Low back pain can be divided, by cause, into three categories:
Over 95% of low back pain cases fall into the category of mechanical.
Low back injuries can then be subdivided by time frame. These time frames include acute (lasting less than four weeks), subacute (lasting 4 to 12 weeks), and chronic (lasting more than 12 weeks).
The vast majority of those with mechanical low back discomfort will recover within six weeks. Although, it’s important to note that recurrence is common. About 30% will go on to have chronic back pain, meaning pain of at least a moderate intensity one year after an acute episode.
Lumbar strains/sprains – injuries to the tendons and ligaments are called strains and sprains respectively, 70% of all mechanical low back injury cases are strains or sprains.
Spondylosis – arthritis of the spine.
Disc herniation/discogenic pain – a disc herniates when the “jelly” or nucleus pulposus ruptures through the outer ring called the annulus fibrosus. Tearing of the annulus fibrosis, which may or may not precede a disc herniation can cause discogenic pain.

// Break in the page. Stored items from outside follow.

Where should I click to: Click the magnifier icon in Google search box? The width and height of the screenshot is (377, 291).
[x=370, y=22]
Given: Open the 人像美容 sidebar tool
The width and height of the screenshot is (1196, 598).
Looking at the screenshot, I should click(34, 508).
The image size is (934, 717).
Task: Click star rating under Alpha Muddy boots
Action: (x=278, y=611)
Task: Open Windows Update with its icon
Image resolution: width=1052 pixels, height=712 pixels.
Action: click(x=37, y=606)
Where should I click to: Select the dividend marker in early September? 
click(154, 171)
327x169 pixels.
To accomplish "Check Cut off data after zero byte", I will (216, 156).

Spondylolysis/Spondylolisthesis – Rarely a fracture can occur through the pars interarticularis, the thin portion of the vertebrae that connects their joints. The pars interarticularis is the weakest point of the vertebra. While a spondylolysis can occur at any age, it is most common in children and adolescents. A spondylolysis can weaken the vertebra to such an extent it is unable to maintain its proper position and shifts forward, called a spondylolisthesis.

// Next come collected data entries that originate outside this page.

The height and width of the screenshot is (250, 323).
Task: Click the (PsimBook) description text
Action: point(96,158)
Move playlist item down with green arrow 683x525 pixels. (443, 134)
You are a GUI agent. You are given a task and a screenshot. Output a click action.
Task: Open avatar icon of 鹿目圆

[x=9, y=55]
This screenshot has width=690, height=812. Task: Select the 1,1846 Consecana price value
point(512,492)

Vertebral fracture – fractures can occur over time or with trauma.
Spinal stenosis – narrowing of the spinal canal, putting pressure on its contents, the spinal cord and nerves.
Sacroiliac joint pain – low back pain can cause pain into the buttocks and upper thighs.

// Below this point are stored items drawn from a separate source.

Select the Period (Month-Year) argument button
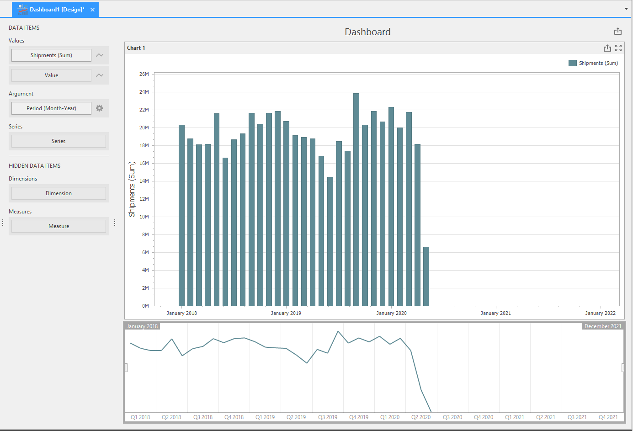[x=51, y=108]
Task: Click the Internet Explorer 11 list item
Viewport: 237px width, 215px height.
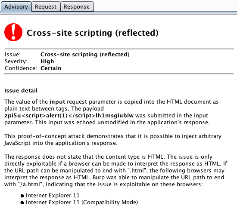Action: 53,196
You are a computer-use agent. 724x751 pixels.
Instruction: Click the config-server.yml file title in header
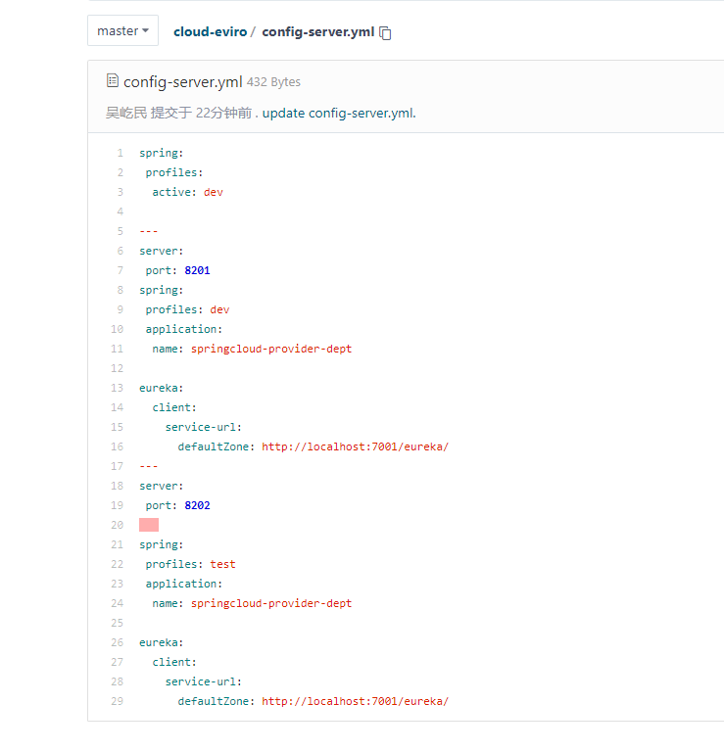[x=182, y=82]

Who is more likely to get mechanical low back pain
Obesity – mechanical low back is more common in those with a high BMI. Greater mechanical stress placed on the lumbar spine by the increased weight is thought to be the cause.
Stress and psychiatric comorbidities – stress and psychiatric disorders such as anxiety and depression have been shown to increase the likelihood of mechanical low back pain becoming chronic.
Older age – the increased prevalence of mechanical low back pain with age can be explained by wear and tear and degenerative changes.
Previous low back injury – recurrence is common.
Heavy physical and occupational activities – both acute and repetitive injuries can occur in the low back with these activities.
Mechanical low back pain is diagnosed through a combination of history taking, physical examination, and imaging (if necessary). Though, most cases of back pain do not require imaging.
The complexity and biomechanics (how the area moves) of the lumbar area often make it challenging to identify a specific anatomical cause, with a precise diagnosis made in only 20% of cases.
Imaging does not increase this percentage and may lead to unnecessary exposure to radiation.
Most cases of mild mechanical lower back discomfort resolve on their own and do not require treatment. When treatment is needed, pain is often treated, moving from simple, low-cost to more aggressive approaches.
Medications designed to relieve pain and or inflammation may be prescribed, such as analgesics, non-steroidal anti-inflammatory drugs (NSAIDs) or topical creams.
Conservative care aims to treat pain without the use of surgery. These approaches include massage, acupuncture, physical therapy, or spinal manipulation.
There are also psychological approaches to consider. Psychological options include cognitive behavioural therapy to address negative thinking patterns associated with pain, the development of pain-coping strategies, and practicing relaxation skills.
Surgery is also considered when other treatments fail. But surgery is only used in rare cases or emergencies.
Exercise is the best defense against both the first episode of back pain and reoccurrence once an episode has been experienced.